I found these ‘black turtle beans’ in my grocery store but the nutrition just seems too good to be true, can this be trusted?

by FuzzyPeachMuncher

6 Comments

  1. Evening_Chime

    I suggest you start with very small amounts, lol. The body does not take well to new amounts of fiber

    But no it’s probably not correct. Hard to find anything with more than 20 g / 100g, and that’s already a lot.

    42 sounds barely edible

  2. Captain_-H

    That’s an unbelievable amount of fiber. Aren’t Pinto near 10g per 100? There’s no way it’s 4x

  3. Otherwise_Theme528

    Consider that the cooked weight will actually approximately triple. Cooked beans generally have about 9g fiber per 100g cooked. The macro breakdown is a bit high, but within a reasonable margin, and some legumes definitely have higher fiber than others (I’m looking at you, Jacob’s cattle beans).
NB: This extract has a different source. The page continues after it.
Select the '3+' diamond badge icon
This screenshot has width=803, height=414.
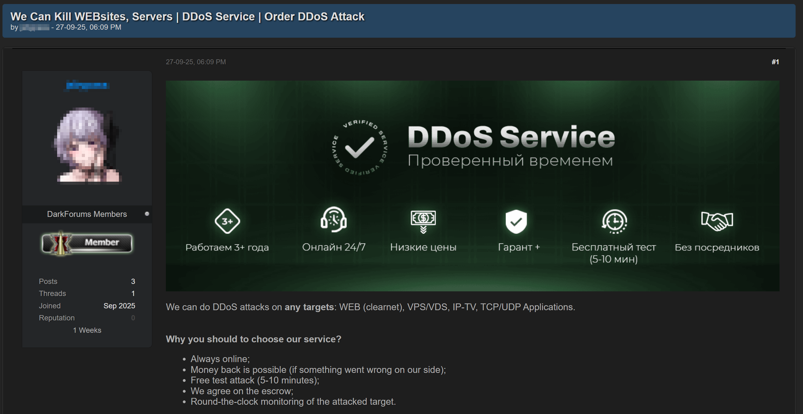click(x=227, y=221)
  4. Those macros are almost definitely on an ‘as packaged’ basis, as . You’re going to greatly dilute that fiber down when you re-hydrate the beans by cooking it. Prepared beans will get you ~10g fiber per 100g. That’s about 2.5 cups of cooked beans to get ~45g of fiber.

    Source: I used data from Cronometer which pulled the black bean nutrition information from [Nutrition Coordinating Center Food & Nutrient Database](http://www.ncc.umn.edu/food-and-nutrient-database/) (NCCDB)

  5. Over_Drawer1199

    It’s illegal to falsify nutrition labels, so yes it is real.

  6. Probably high.

    From the USDA’s nutrition database, 100 g dried black turtle beans have: 339 kcal energy, 21.3 g protein, 0.9 g fat, 0 mg cholesterol, 63.3 g carbs, 2.1 g sugars, **15.5 g fiber**.